Dataset entries:
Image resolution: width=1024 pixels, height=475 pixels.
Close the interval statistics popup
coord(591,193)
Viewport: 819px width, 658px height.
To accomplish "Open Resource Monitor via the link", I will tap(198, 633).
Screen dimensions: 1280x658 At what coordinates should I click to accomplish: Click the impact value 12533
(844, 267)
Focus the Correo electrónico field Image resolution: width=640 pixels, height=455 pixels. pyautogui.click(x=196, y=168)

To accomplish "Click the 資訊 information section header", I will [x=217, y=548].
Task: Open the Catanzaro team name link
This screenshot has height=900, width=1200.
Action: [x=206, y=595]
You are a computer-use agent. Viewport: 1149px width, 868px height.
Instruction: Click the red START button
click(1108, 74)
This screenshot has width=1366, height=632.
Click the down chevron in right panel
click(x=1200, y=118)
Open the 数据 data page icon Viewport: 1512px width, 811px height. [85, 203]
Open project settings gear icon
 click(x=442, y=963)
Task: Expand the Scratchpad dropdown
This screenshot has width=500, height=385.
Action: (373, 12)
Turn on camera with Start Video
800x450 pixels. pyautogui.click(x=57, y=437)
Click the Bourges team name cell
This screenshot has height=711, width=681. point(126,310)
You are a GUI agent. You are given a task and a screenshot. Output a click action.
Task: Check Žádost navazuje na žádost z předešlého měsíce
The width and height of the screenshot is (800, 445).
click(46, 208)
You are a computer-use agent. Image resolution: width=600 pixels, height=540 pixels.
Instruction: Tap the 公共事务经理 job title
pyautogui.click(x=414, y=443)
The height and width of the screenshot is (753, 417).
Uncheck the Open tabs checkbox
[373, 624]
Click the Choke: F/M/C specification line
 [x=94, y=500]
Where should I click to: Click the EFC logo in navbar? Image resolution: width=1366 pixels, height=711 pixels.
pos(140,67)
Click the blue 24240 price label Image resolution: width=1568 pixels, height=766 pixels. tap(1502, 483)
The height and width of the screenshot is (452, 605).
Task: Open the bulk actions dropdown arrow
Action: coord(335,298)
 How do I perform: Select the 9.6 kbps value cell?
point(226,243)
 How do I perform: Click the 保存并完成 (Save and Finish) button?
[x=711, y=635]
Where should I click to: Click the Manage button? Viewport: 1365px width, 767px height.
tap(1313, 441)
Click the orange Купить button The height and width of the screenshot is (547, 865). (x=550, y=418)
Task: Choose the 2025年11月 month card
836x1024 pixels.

Assigned task: Please return every line of the records that contains the word "will".

Answer to the exercise:
To accomplish "Open Resource Monitor via the link", I will tap(198, 633).
To accomplish "Click the 資訊 information section header", I will [x=217, y=548].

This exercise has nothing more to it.